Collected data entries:
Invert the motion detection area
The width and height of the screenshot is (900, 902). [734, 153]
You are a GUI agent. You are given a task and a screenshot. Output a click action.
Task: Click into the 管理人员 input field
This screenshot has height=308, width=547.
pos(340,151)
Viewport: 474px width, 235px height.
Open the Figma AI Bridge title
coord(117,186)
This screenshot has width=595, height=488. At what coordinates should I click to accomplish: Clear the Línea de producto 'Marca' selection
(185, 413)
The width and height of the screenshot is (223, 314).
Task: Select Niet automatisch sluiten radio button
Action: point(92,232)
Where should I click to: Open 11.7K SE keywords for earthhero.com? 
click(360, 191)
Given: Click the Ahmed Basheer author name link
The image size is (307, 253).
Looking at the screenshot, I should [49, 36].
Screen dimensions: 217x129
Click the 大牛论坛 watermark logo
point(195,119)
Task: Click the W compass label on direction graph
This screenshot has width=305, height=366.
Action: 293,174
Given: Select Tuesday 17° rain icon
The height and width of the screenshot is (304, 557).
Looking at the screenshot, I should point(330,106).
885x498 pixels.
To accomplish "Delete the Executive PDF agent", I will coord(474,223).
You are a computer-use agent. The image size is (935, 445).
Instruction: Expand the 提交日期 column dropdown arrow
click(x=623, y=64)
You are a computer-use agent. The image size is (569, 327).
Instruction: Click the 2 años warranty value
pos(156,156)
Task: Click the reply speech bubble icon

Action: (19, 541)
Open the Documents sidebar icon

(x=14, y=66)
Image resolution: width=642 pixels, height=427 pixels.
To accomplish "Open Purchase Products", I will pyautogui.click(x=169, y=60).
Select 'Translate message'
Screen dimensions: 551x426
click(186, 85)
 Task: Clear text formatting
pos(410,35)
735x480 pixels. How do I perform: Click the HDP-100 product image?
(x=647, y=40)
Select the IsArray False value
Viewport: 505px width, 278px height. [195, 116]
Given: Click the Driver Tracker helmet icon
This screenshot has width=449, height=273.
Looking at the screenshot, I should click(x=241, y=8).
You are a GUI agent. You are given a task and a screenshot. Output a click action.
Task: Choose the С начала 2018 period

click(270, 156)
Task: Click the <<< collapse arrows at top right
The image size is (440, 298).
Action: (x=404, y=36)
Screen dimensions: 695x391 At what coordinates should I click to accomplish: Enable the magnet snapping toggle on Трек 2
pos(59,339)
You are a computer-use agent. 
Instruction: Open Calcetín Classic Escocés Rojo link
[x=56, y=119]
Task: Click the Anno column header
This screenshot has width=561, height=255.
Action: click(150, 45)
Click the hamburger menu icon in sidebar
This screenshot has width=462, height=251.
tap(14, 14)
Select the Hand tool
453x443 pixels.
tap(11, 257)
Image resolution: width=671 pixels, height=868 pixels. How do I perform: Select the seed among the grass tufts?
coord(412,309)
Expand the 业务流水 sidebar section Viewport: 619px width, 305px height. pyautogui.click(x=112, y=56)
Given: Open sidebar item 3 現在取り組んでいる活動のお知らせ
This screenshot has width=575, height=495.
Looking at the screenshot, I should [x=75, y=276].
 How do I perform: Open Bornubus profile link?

The problem
Repeat word for word the lines above that run from the line containing "885x498 pixels." through the line containing "Given: Click the Driver Tracker helmet icon", both ends included, and nothing else.

Answer to this task
885x498 pixels.
To accomplish "Delete the Executive PDF agent", I will coord(474,223).
You are a computer-use agent. The image size is (935, 445).
Instruction: Expand the 提交日期 column dropdown arrow
click(x=623, y=64)
You are a computer-use agent. The image size is (569, 327).
Instruction: Click the 2 años warranty value
pos(156,156)
Task: Click the reply speech bubble icon

Action: (19, 541)
Open the Documents sidebar icon

(x=14, y=66)
Image resolution: width=642 pixels, height=427 pixels.
To accomplish "Open Purchase Products", I will pyautogui.click(x=169, y=60).
Select 'Translate message'
Screen dimensions: 551x426
click(186, 85)
 Task: Clear text formatting
pos(410,35)
735x480 pixels. How do I perform: Click the HDP-100 product image?
(x=647, y=40)
Select the IsArray False value
Viewport: 505px width, 278px height. [195, 116]
Given: Click the Driver Tracker helmet icon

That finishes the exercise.